§ **Action item**: After locating the line with "Screen dimensions: 800x450", repeat it and every following line to the end of the listing, exactly. Omit the pictures.

§ **The input**:

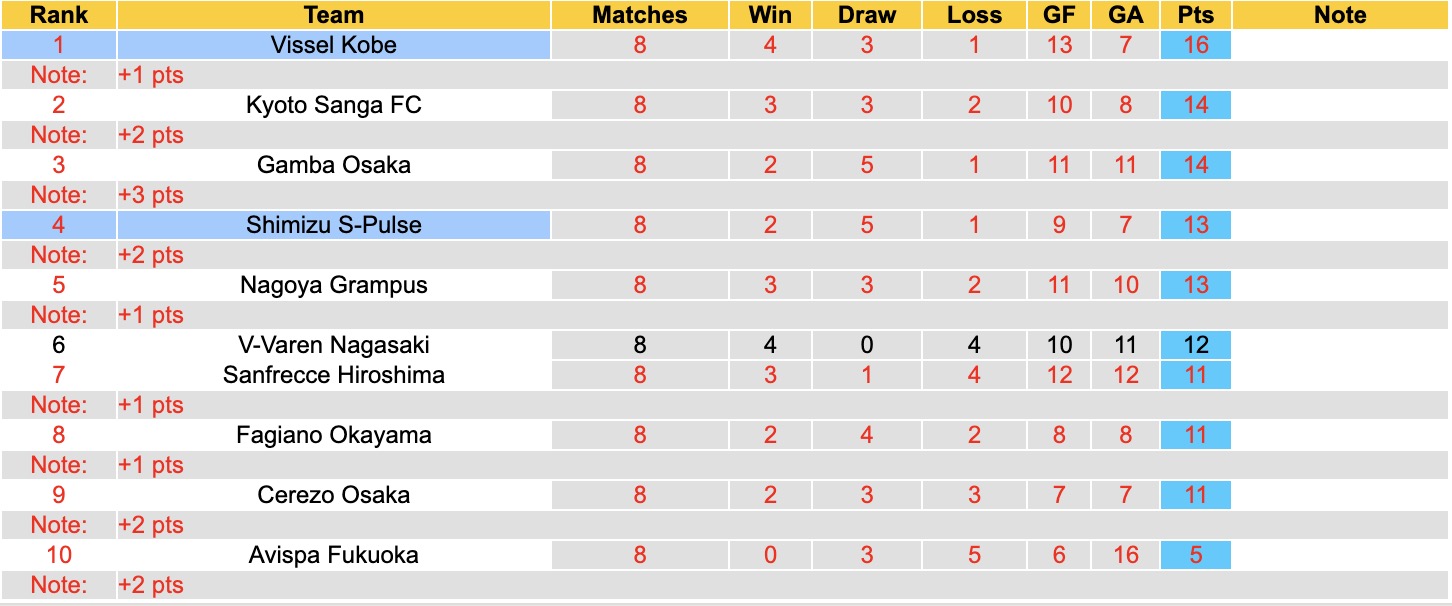Click V-Varen Nagasaki team name
The height and width of the screenshot is (606, 1452).
coord(333,345)
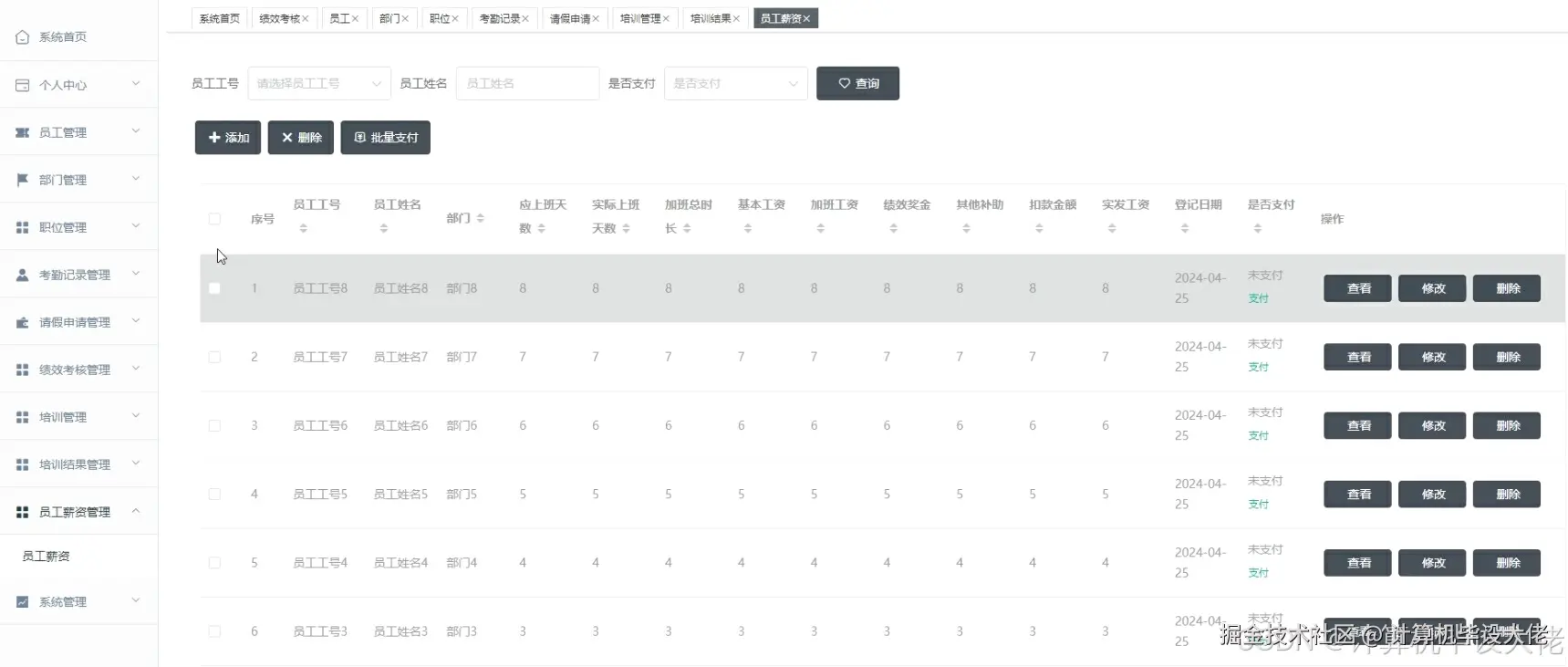This screenshot has width=1568, height=667.
Task: Click the 支付 link for 员工工号7
Action: 1259,367

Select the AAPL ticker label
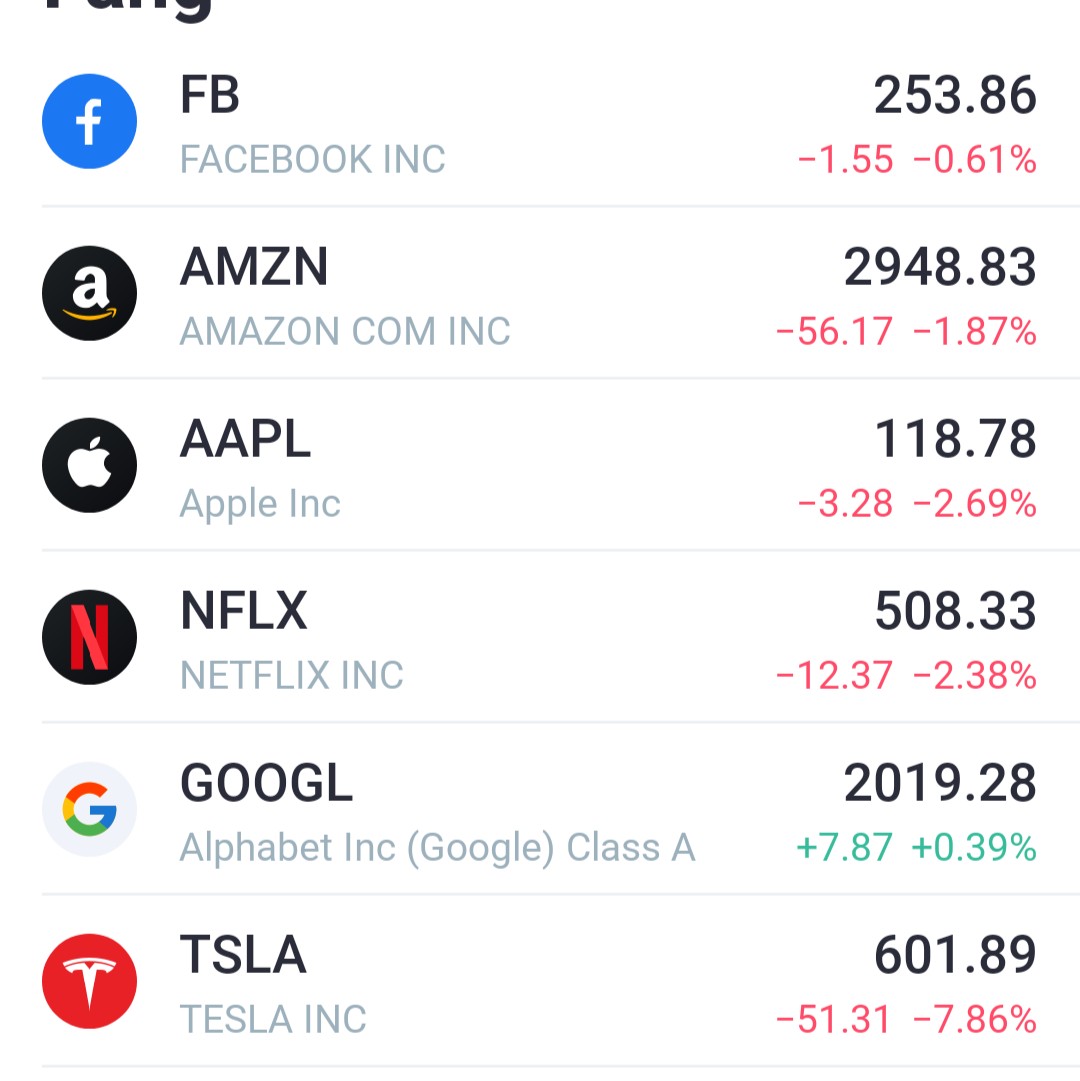point(245,440)
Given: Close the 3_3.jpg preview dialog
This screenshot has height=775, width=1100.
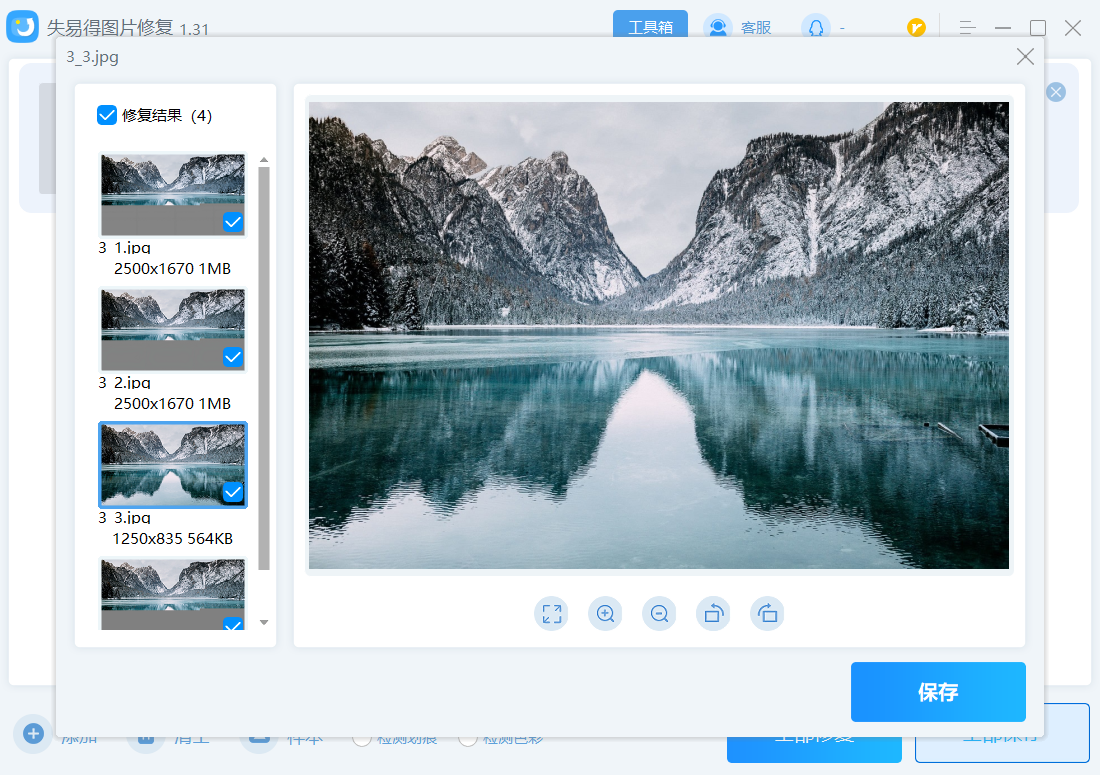Looking at the screenshot, I should click(x=1025, y=57).
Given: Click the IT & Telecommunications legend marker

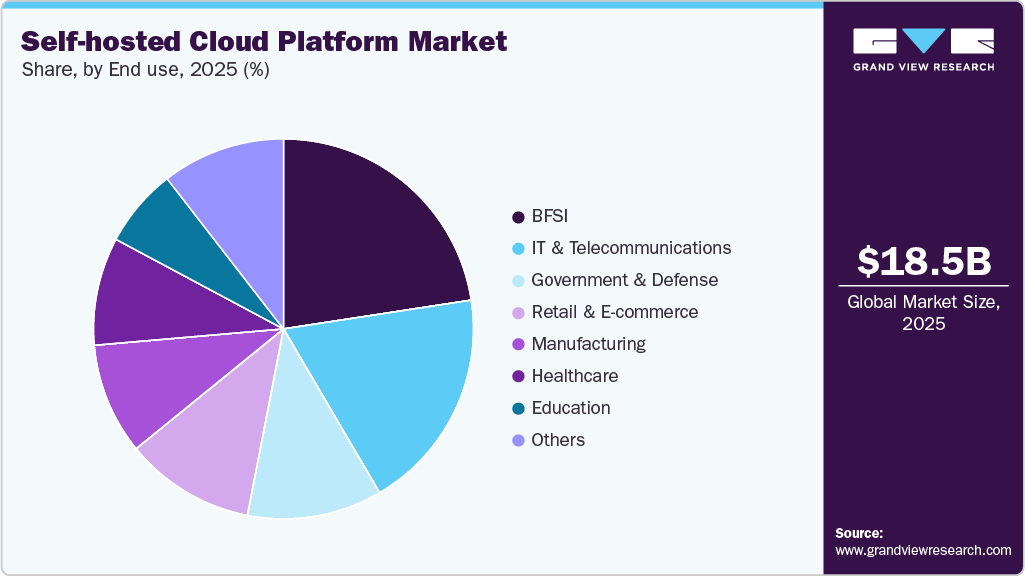Looking at the screenshot, I should click(x=516, y=248).
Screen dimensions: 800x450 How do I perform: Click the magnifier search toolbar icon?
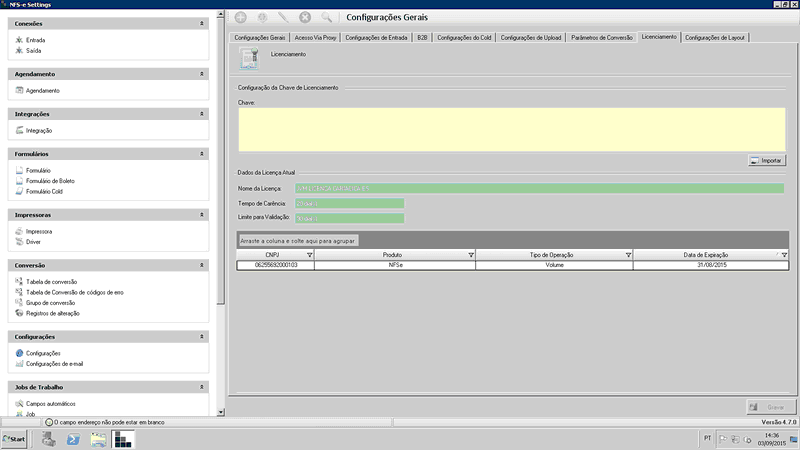coord(326,17)
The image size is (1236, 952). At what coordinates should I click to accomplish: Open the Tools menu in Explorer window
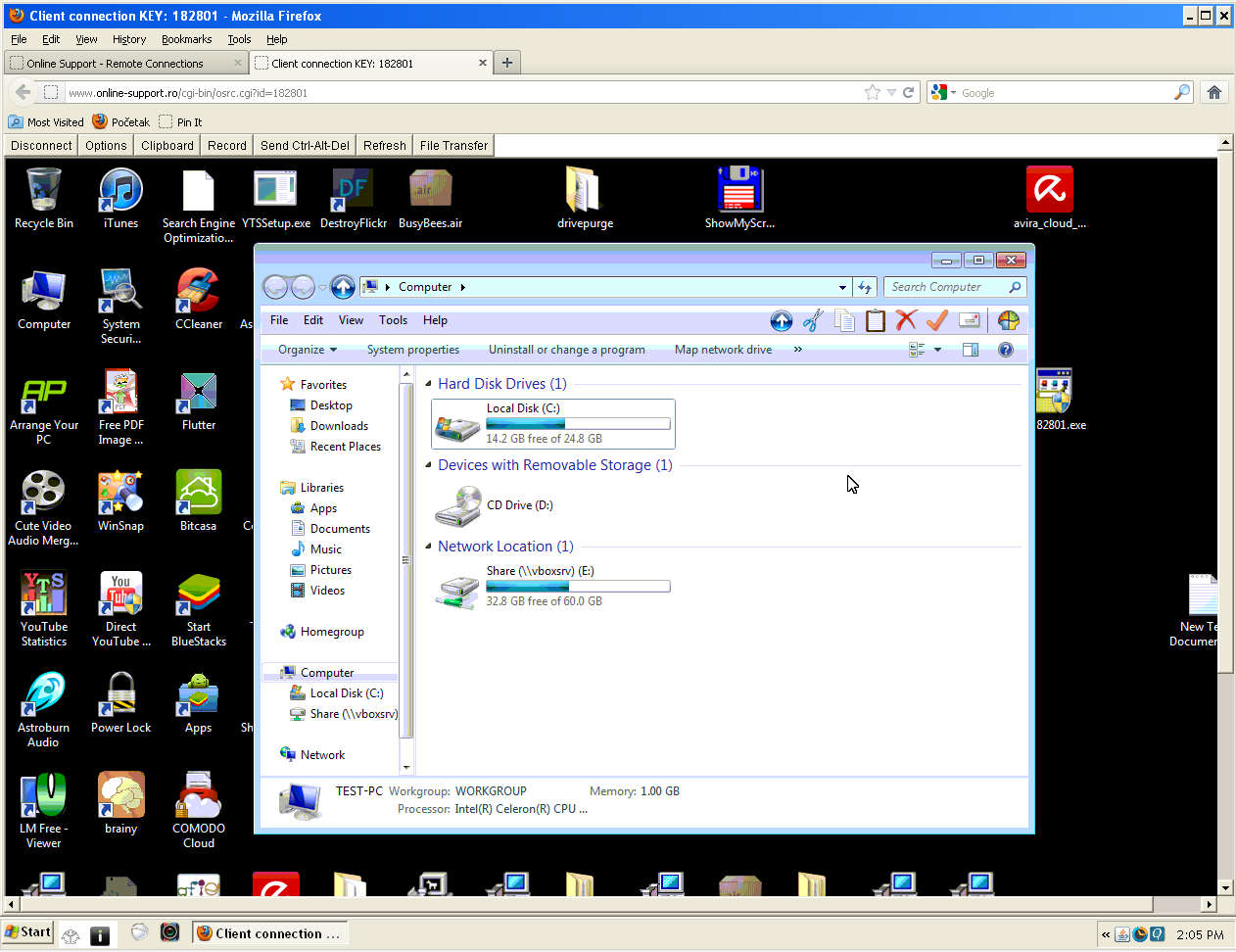pos(393,320)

§ **Task response**:
Screen dimensions: 800x450 How do I perform: Click the magnifier search toolbar icon?
coord(326,17)
The image size is (1236, 952). At what coordinates should I click to accomplish: Open the Tools menu in Explorer window
pos(393,320)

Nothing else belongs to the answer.